Mood fluctuations in unipolar, bipolar, and cyclothymia

  • A chronic, fluctuating mood disturbance considered a milder form of bipolar disorder.
  • Clinical Criteria (DSM-5):
    • Numerous periods with hypomanic and depressive symptoms for at least 2 years in adults (1 year in children/adolescents).
    • Symptoms do not meet the full criteria for a hypomanic or major depressive episode.
    • Symptomatic periods are present for at least half the time.
    • The patient is not symptom-free for more than 2 months at a time.

High-Yield: Up to 15-50% of individuals with cyclothymia will eventually be diagnosed with Bipolar I or Bipolar II disorder.

  • Management:
    • Psychotherapy (CBT, DBT) is the cornerstone of treatment.
    • Mood stabilizers (e.g., lithium, valproate) may be considered if there is significant functional impairment.

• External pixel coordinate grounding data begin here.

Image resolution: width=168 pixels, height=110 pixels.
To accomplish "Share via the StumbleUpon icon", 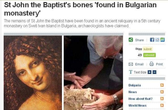I will point(162,40).
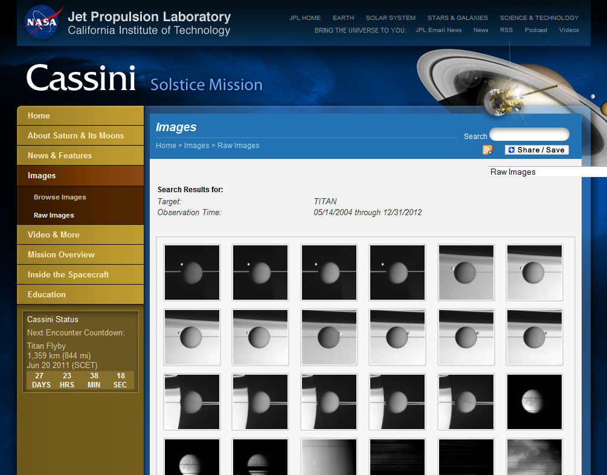The image size is (607, 475).
Task: Open first thumbnail in second row
Action: click(x=192, y=337)
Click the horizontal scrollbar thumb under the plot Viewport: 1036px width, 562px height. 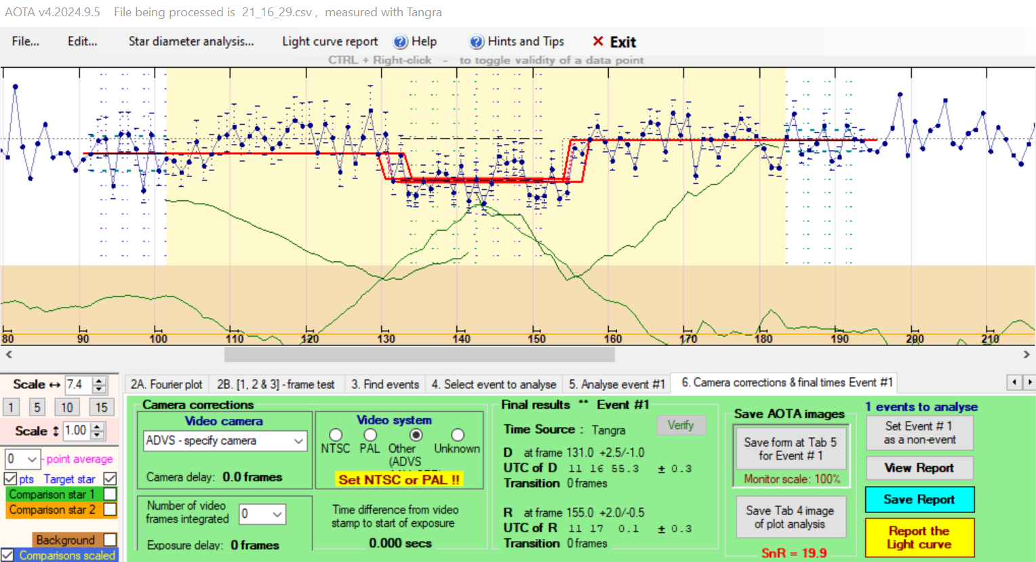[419, 354]
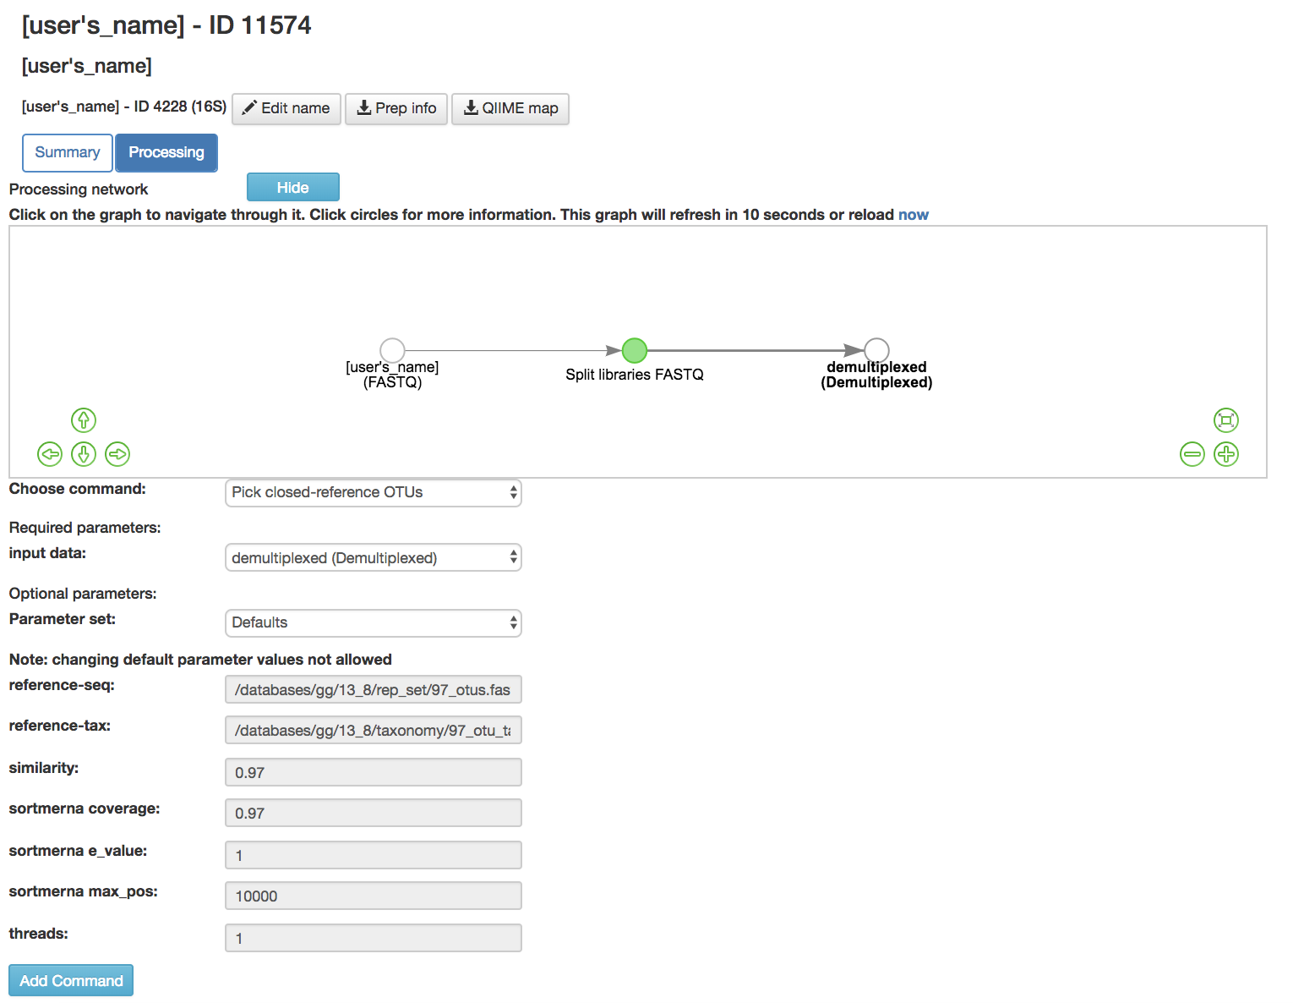
Task: Fit the graph to the view
Action: (1226, 419)
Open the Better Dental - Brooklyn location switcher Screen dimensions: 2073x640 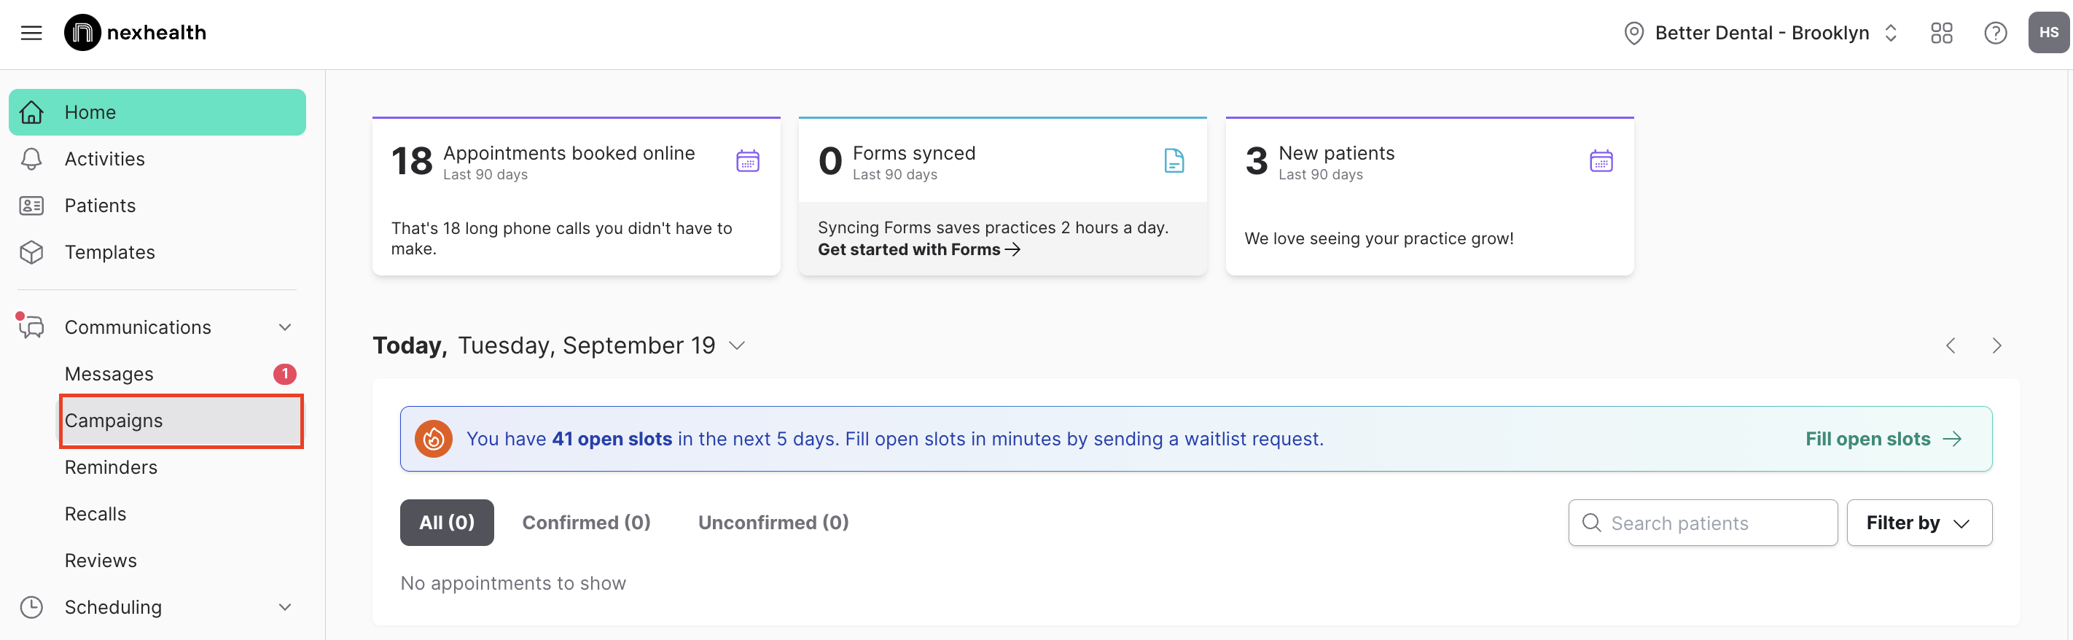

Diagnosis - The 2-Year Rule

  • Core Duration (The "2s"): For ≥ 2 years (adults) or ≥ 1 year (children/adolescents), patient experiences numerous periods of mood disturbance.
  • Symptom Persistence:
    • Hypomanic & depressive symptoms are present for at least half the time during this period.
    • Any symptom-free intervals last no longer than 2 consecutive months.
  • Sub-threshold Nature: The symptoms cause clinically significant distress or impairment but have never met the full criteria for a major depressive, manic, or hypomanic episode.

High-Yield: A significant portion (15-50%) of patients with cyclothymia will eventually progress to a full Bipolar I or Bipolar II disorder diagnosis. Early recognition is key.

Mood chart: Bipolar vs. Cyclothymic disorder features

Differential Dx - The Lineup

  • Bipolar I & II: Defined by at least one full manic (BPI) or hypomanic/major depressive (BPII) episode. Cyclothymia's highs and lows are less severe.
  • Borderline Personality Disorder (BPD): Mood shifts are typically more rapid and reactive to interpersonal stressors, part of a pervasive pattern of instability.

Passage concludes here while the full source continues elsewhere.